By DeLene Beeland
GAINESVILLE, Fla. — A world awash in waves of novel coronavirus variants is left to react to each new emergence. Will this one be as deadly as delta? As transmissible as omicron?
Imagine if we could get ahead of the curve and predict the next one. That’s the goal of a new $3.7 million research grant led by University of Florida professors Marco Salemi, Ph.D., and Mattia Prosperi, Ph.D,, M.Eng., and funded by the National Institutes of Health.
“The coronavirus is a moving target and we have always been one step behind,” said Salemi, a professor of experimental pathology in the UF College of Medicine’s department of pathology, immunology and laboratory medicine and the Stephany W. Holloway University Chair in AIDS Research. “Every time the epidemic seems to be coming under control, another variant emerges that is more virulent — not necessarily causing more severe disease, but certainly more transmissible — and it spreads again.”
The grant will use artificial intelligence, or AI, and machine learning to build an algorithm to spot new variants of concern.
Marco Salemi, Ph.D. and Mattia Prosperi, Ph.D., M. Eng.
Salemi is an expert in the molecular evolution of viruses, while Prosperi has expertise in applying AI to public health issues. Prosperi is a professor in the department of epidemiology in the UF College of Public Health and Health Professions and the UF College of Medicine. Simone Marini, Ph.D., an assistant professor in epidemiology, will oversee the algorithm’s development.
“We have been in an arms race with this virus,” said Marini. “But AI can help us to detect these genetic anomalies faster before they threaten public health.”
The team will use publicly available data from global repositories — where researchers upload genetic sequences of SARS-CoV-2 — to train the algorithm. They will design the algorithm to detect anomalies in new variants that signal they may be a worry for public health.
“We would know right away if a new variant can potentially take over the population rapidly,” said Salemi, a faculty member of the UF Emerging Pathogens Institute. “We would finally have an advantage over the virus and we could rapidly do prevention measures.”
════
WHAT YOU WILL DO :: Write out the part of the coronavirus variant article starting at "The team will" and ending at "for public health.", word for word.

INFORMATION SHOWN ::
════
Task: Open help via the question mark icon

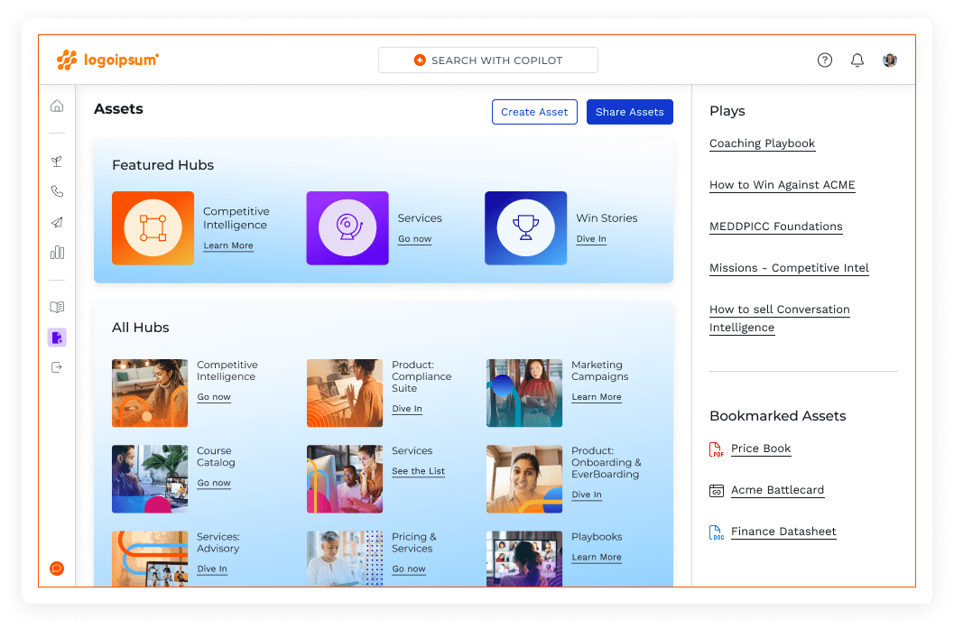Action: [x=824, y=60]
════
RESPONSE AREA ::
The team will use publicly available data from global repositories — where researchers upload genetic sequences of SARS-CoV-2 — to train the algorithm. They will design the algorithm to detect anomalies in new variants that signal they may be a worry for public health.